**WORK INSTRUCTIONS:** Exactly reproduce the lines from the one containing "The image size" through the last line of the data, both ends included, leaving out pictures.

————

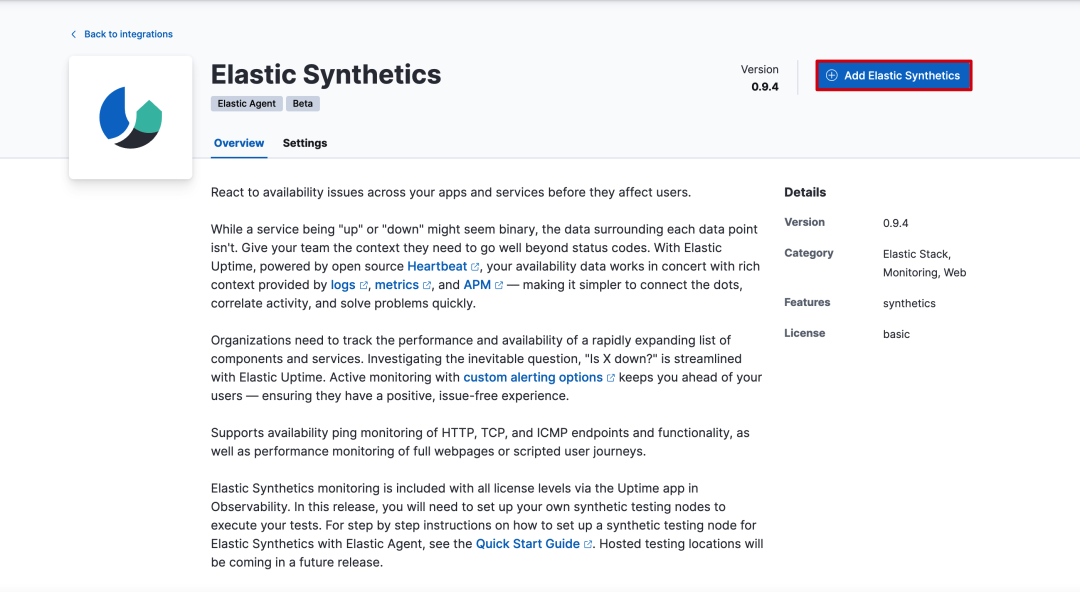Image resolution: width=1080 pixels, height=592 pixels.
Task: Open the metrics link
Action: coord(396,285)
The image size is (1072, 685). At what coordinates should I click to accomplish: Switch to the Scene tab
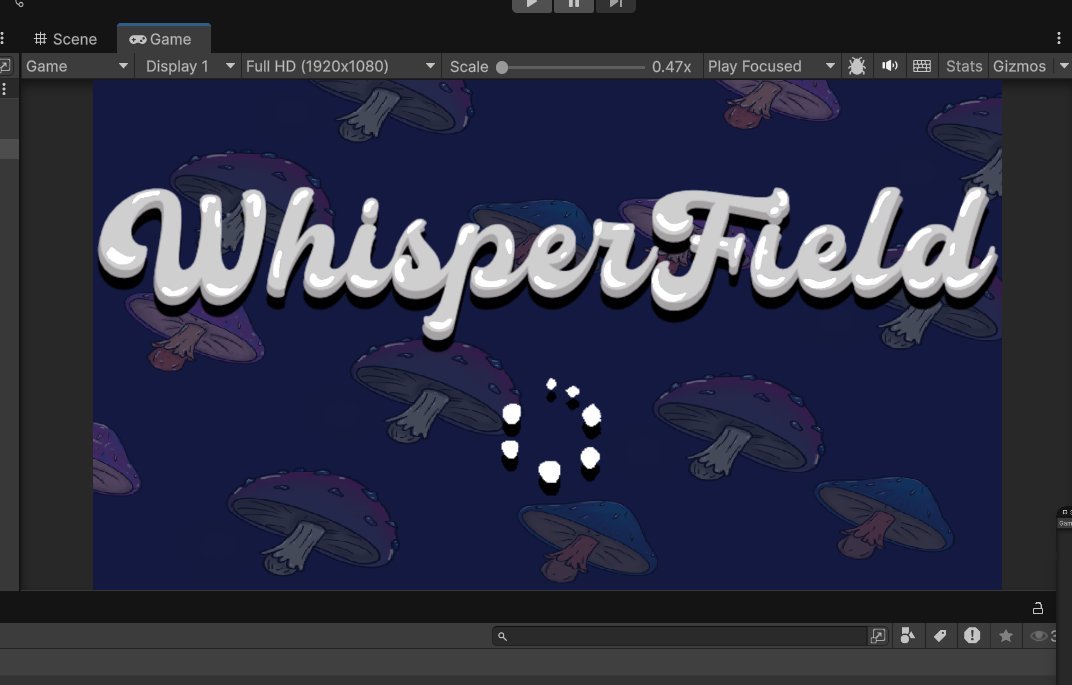65,39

————

**YOUR SOLUTION:**
The image size is (1072, 685). At what coordinates should I click to accomplish: Switch to the Scene tab
65,39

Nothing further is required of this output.